As cidades.
São 20 folhas dobradas ao meio, (in) seguras por uma capa verde e “Desenhos para situações variáveis”, de Patrícia Stuart. Faz parte do Círculo de Poemas e recomenda-se que “toda sorte de matéria verbal pode ser lida como poema. E deve”, e eu acrescento que o que não for matéria verbal também deve ser lido como poema.
Em um formato nada convencional, As cidades é composto por poemas ainda menos convencionais, que podem ser lidos e relidos diversas vezes e nisso há mais poesia. Primeiro, porque os nomes das cidades brasileiras são lindos; em segundo, porque recitá-los traz uma satisfação sem igual.

Caetano W. Galindo, estudioso da língua portuguesa, nos contempla com palavras que fazem parte do nosso cotidiano e ainda mais do nosso imaginário. Assim, enquanto eu leio, reconheço as minhas cidades e outra pessoa que lê reconhecerá as suas: poesia.
A poesia que está presente nesses caminhos que nos afastam e nos aproximam. As cidades por onde passei, aquelas que desconhecia, mas gosto de pronunciar, porque me afeiçoei ao som: Lu-mi-ná-ri-as.
A ordem alfabética me deixa um suspiro guardado no peito, porque as cidades estão espalhadas, mas neste livro, se unem pelas letras. Como pode,
Ibiapina, Ibicuí
Ibirataia
Icém, Ichu, Icó, lepê
Imaculada
Inocência
Ipixuna
Iracema
Iraí, Irará, Irati
Irene
Irituia, Itaara, Itanhém
Itapipoca
Itobi, Itueta
Iuiu
Ivinhema (p.13)
todas elas juntas, quase amarradas e intercaladas pelos rios, matas, divisas e vales?
As cidades e suas ausências
A minha queixa ao passar pelas cidades de Galindo é não encontrar Canavieiras, Ilhéus, Itabuna, Itacaré, Porto Seguro. Desejei outras cidades, as grandes, mas descobri ao final da leitura, que o autor, preferiu as interiores, as menores, as queridas.

Sobre a escrita, não me recordo de ter visto algo assim em outro texto. Sobre a poética, apesar de incomparável, me traz uma lembrança de como encontrei poesia em outros textos, outros tempos. “Muitos Capões” (p. 17)

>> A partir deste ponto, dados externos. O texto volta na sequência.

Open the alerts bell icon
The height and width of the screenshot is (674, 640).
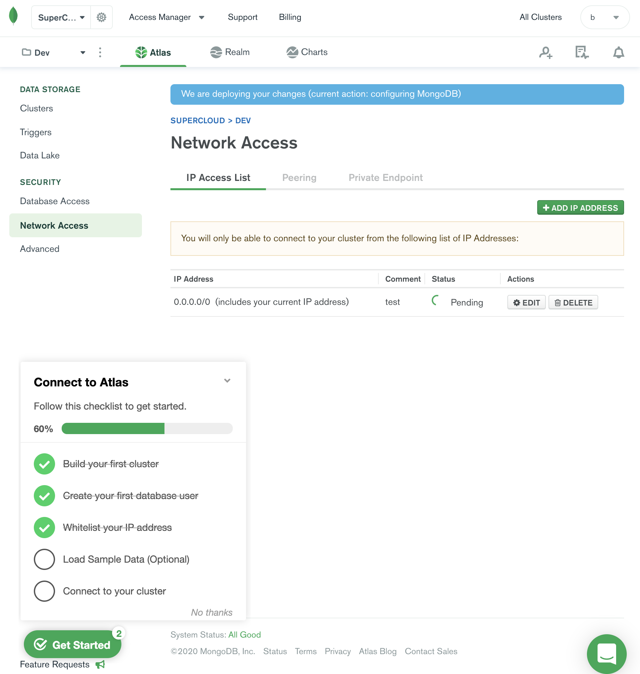(618, 53)
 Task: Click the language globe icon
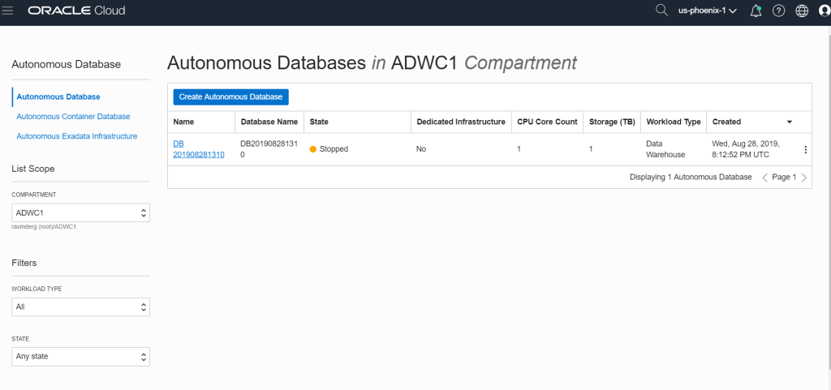[x=802, y=11]
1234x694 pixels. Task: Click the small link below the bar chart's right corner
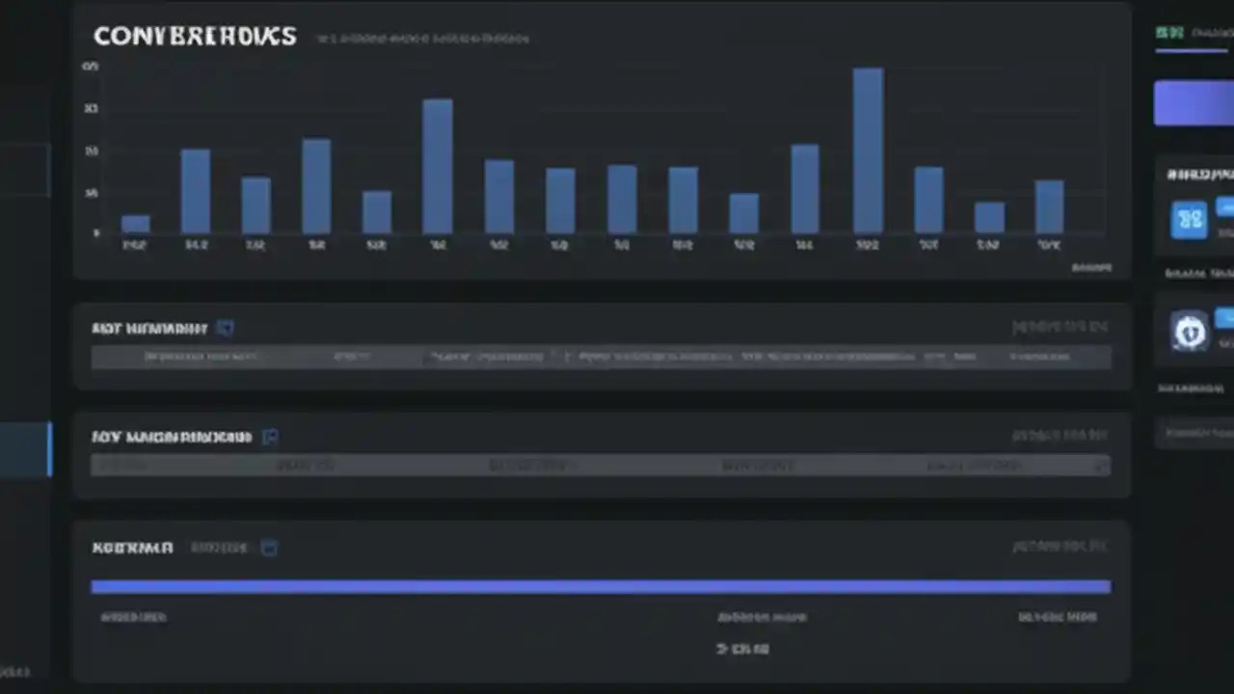tap(1091, 268)
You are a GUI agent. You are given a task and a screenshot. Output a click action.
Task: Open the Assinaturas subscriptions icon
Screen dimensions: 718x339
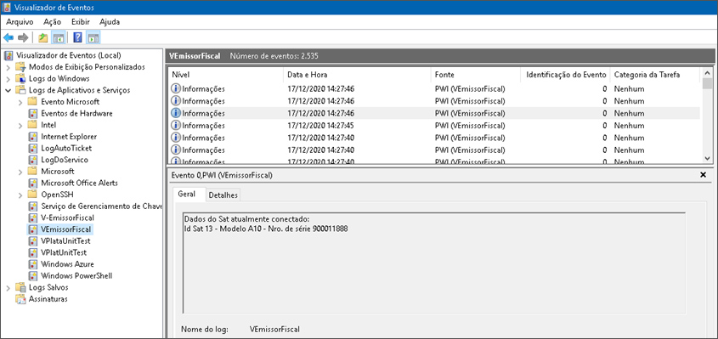coord(20,299)
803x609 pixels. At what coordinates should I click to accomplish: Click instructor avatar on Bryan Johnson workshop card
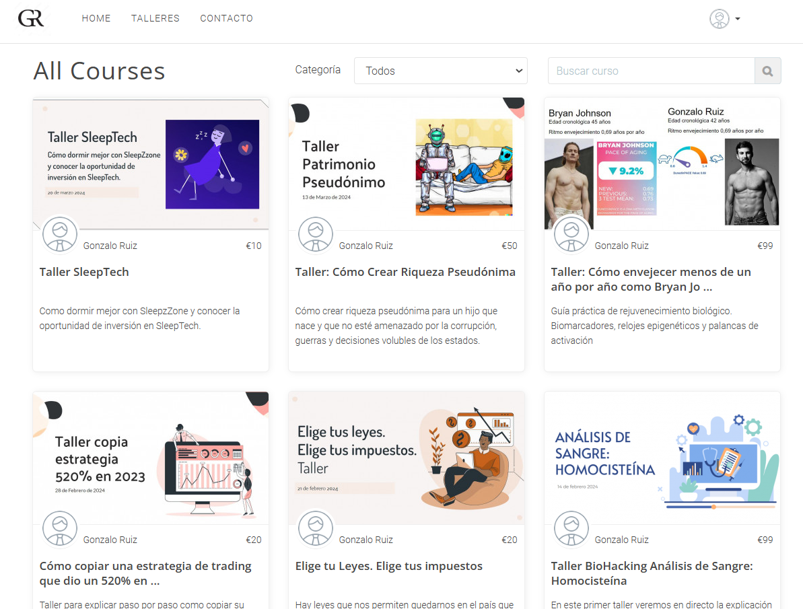tap(571, 234)
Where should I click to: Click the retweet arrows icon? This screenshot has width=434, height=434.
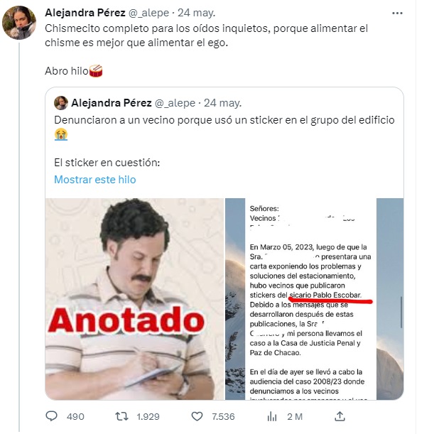coord(121,416)
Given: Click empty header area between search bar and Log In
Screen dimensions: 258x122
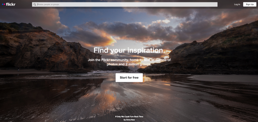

Ao ler “As Cidades”, nos deparamos com uma poética que está no campo da imprevisibilidade, como quando vemos poesia em uma casa antiga na rua lá de casa, ou no dente-de-leão isolado na grama verde, ou na fotografia colada em uma parede esquecida.
Ao tentar definir uma métrica perfeita entre as palavras, este talvez seja o primeiro passo para uma construção sem nenhuma poesia. Falta por vezes sentimento, pequenos deslizes e excede em organização. A métrica, entretanto, não precisa deixar de existir; ela só deve ser na medida do sentir, como podemos perceber no verso:
“Passabém, Passa-e-Fica, Passa Quatro
Passa-Sete, Passa Tempo, Passa Vinte” (p. 20)

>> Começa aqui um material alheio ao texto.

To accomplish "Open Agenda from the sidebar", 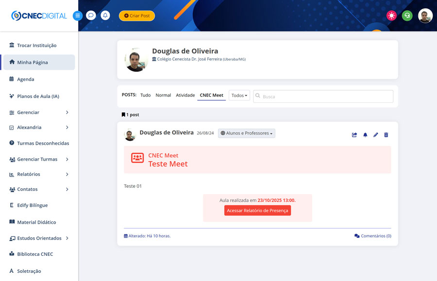I will [26, 79].
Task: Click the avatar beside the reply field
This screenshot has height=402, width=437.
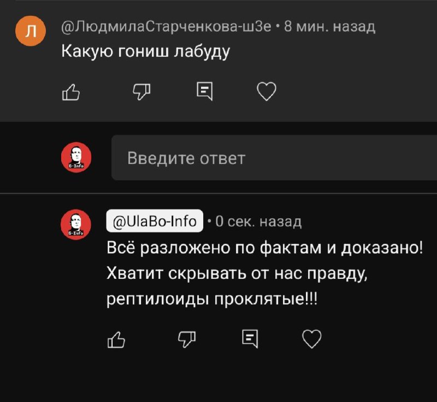Action: pyautogui.click(x=76, y=158)
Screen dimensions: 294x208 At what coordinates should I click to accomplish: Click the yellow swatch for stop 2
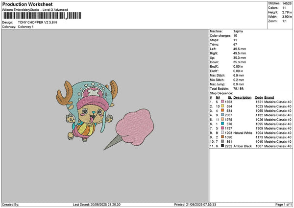[222, 106]
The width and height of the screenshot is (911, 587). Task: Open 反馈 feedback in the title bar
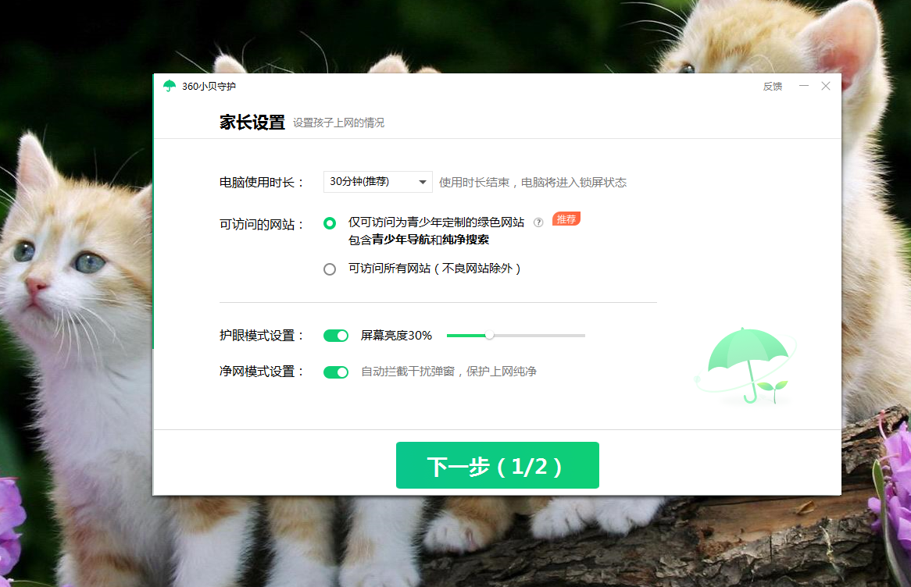click(x=772, y=87)
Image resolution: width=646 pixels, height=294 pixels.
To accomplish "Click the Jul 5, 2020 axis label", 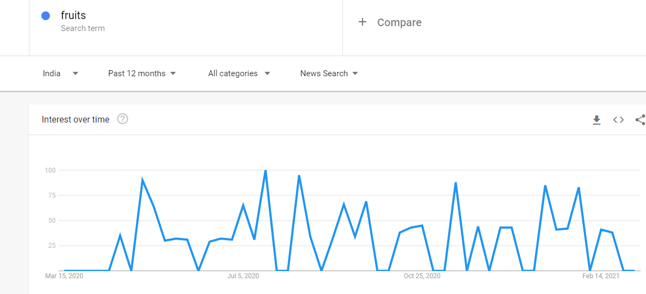I will (243, 276).

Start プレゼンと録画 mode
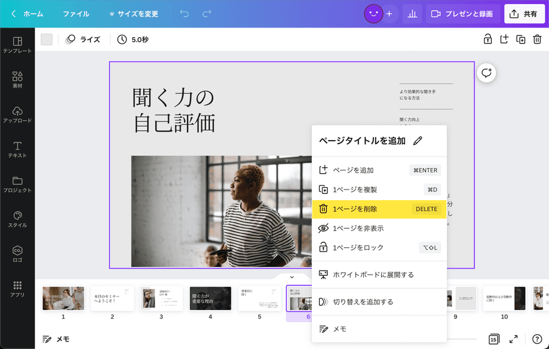[462, 13]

E ao ler em voz alta, é possível perceber a sonoridade de cada sílaba, a partir do “passa”. Depois, ele faz de novo e nos oferece a cadência em “Soledade, Soledade, Solidão” (p. 23)
As cidades, é um desses livros que a gente deixa em algum cômodo da casa e como quem não quer nada, a gente pega, lê de novo e , vez em quando, recita em voz bem baixinha e se imagina nos lugares, lembra de uma ou outra cidade e pensa nos belos momentos vividos nesses lugares e no que se pode viver aqui ou acolá. Poesia pura.